Middle East Conflict Raises Costs and Uncertainty for German Businesses, DIHK Survey Finds

German businesses are increasingly feeling the economic strain of the conflict in the Middle East, with a new survey showing that more than four out of five companies have experienced negative effects on their operations.

The flash survey, conducted by the German Chamber of Commerce and Industry (DIHK) between April 13 and 15, gathered responses from more than 2,400 companies across major sectors of the economy. It found that 83% of firms reported being affected by the crisis, citing higher costs, supply chain disruptions and growing uncertainty as the main challenges.

Transport and logistics companies emerged as the most severely affected sector, with 94% reporting difficulties linked to the conflict. Construction firms followed at 91%, while 90% of retailers also said their operations had been negatively impacted.

The disruption of shipping routes through the Strait of Hormuz has become a major concern for German businesses operating in or trading through the Gulf region. Dr Martin Henkelmann, Regional CEO of the German Chambers of Commerce covering Qatar, the UAE, Kuwait, Oman and Pakistan, said regional trade routes were now being viewed as high-risk corridors rather than stable transit hubs.

Speaking in Doha, Dr Henkelmann said the situation had placed heavy pressure on logistics and transport operations across the Gulf, particularly as maritime risks continue to rise.

According to the survey, rising freight and transport costs were the most common burden, cited by 73% of affected companies. Higher energy costs followed closely at 71%, while 58% pointed to increasing raw material and supply expenses.

Nearly half of respondents said they were already seeing weaker demand or declining orders, while more than a third reported supply bottlenecks and delays. Shortages of key materials are also beginning to emerge, especially in manufacturing and construction.

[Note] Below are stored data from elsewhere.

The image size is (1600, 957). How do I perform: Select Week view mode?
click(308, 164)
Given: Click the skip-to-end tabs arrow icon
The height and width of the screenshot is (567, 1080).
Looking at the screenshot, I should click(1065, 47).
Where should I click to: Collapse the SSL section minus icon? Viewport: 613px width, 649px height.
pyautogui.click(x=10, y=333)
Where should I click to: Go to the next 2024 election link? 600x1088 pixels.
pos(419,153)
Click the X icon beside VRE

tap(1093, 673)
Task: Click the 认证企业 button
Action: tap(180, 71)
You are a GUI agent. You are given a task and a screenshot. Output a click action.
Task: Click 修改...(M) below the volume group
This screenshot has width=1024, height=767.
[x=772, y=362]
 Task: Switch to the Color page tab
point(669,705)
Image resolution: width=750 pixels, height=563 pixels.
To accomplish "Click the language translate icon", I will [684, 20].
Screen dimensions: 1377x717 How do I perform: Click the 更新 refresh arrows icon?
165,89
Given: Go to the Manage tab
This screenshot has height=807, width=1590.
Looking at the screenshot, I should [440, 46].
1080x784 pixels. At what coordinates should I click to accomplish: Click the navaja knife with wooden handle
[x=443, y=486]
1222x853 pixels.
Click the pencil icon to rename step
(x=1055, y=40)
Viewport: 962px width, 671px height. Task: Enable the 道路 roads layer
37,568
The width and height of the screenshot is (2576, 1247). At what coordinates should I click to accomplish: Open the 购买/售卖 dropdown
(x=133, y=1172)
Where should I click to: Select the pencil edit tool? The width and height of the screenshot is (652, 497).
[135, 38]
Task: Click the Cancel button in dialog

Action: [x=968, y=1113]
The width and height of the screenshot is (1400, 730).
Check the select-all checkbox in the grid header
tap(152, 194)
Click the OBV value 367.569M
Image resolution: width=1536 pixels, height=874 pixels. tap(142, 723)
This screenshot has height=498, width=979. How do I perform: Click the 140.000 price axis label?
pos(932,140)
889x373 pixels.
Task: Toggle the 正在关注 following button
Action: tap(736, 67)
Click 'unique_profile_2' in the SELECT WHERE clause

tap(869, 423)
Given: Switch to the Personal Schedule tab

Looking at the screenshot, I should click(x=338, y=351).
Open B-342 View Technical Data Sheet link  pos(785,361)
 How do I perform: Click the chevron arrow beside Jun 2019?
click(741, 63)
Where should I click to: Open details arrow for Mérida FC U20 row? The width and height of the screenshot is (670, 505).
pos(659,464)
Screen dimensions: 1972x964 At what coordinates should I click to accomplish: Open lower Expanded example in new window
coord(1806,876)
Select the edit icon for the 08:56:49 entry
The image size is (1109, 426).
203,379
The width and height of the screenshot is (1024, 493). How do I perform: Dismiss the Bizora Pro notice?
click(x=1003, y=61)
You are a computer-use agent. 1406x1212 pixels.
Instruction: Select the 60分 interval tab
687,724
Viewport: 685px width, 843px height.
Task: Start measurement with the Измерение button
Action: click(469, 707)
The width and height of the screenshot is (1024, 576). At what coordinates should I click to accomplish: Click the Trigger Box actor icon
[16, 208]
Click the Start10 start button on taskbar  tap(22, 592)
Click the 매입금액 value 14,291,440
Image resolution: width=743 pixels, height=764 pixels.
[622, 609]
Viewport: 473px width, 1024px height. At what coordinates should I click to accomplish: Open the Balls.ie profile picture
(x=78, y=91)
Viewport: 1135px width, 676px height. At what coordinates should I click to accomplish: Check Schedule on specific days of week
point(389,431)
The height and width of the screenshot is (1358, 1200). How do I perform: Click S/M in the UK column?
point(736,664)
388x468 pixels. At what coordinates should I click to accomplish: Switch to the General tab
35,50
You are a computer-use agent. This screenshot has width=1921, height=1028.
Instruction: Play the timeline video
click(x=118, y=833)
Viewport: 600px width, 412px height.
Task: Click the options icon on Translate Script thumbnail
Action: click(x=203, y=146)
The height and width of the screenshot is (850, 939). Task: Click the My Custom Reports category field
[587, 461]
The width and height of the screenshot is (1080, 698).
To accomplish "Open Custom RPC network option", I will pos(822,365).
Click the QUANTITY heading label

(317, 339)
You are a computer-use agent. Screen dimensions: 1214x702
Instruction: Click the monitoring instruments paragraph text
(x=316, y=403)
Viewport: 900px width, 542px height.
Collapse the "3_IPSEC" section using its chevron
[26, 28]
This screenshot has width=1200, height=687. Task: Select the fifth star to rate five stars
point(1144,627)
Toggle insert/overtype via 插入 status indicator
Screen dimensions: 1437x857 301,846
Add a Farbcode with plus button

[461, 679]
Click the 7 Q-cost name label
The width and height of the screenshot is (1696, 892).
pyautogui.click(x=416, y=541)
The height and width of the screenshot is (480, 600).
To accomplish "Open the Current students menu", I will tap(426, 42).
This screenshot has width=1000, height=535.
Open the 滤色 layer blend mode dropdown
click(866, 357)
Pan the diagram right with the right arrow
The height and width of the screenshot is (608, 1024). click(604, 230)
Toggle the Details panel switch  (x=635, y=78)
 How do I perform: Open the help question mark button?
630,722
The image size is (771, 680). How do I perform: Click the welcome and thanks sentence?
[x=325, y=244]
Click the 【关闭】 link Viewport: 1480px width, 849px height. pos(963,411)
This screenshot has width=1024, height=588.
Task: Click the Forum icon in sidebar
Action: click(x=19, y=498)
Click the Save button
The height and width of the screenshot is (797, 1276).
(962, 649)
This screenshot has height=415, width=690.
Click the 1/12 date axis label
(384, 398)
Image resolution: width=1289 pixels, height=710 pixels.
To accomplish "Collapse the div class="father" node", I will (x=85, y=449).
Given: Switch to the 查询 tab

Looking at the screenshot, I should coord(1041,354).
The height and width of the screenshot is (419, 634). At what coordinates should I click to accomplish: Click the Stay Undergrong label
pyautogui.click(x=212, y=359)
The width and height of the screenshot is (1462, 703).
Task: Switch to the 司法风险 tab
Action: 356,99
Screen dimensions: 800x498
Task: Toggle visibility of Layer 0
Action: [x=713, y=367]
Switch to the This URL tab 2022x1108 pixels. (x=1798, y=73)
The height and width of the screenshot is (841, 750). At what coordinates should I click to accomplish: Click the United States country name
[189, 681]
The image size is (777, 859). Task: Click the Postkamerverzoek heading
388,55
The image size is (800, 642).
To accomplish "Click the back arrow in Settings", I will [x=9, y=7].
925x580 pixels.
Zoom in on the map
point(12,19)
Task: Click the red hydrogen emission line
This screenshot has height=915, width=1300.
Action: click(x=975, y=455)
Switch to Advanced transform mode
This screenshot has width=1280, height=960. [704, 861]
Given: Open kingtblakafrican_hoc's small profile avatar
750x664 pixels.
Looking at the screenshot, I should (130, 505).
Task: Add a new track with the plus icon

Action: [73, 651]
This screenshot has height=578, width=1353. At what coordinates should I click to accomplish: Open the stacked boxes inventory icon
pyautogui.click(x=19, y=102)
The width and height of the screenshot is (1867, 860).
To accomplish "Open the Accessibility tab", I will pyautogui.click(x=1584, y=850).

Companies identified a wide range of products becoming harder to source, including plastics, chemical materials, fuel products, semiconductors and industrial metals such as aluminium, copper and steel.

The impact varies across industries. Energy costs were the dominant issue for transport firms, while manufacturers were more exposed to shortages and rising material prices. Retailers and hospitality businesses reported weaker consumer demand as households cut spending amid economic uncertainty.

Many firms are now taking defensive measures. Around half plan to pass some higher costs onto customers, although long-term contracts and pricing agreements are limiting flexibility. Others are delaying investments, increasing inventories or strengthening supply chain monitoring.

Businesses also reported taking broader cost-cutting steps, including hiring freezes, reduced spending and tighter wage controls.

Despite the difficult environment, German business leaders said they still view Gulf markets such as Qatar as strategically important. Dr Henkelmann said German firms continue to see opportunities in sectors including digital health, cybersecurity, vocational training and sustainable urban development.

He added that future growth would increasingly depend on long-term partnerships, technology cooperation and local investment rather than exports alone.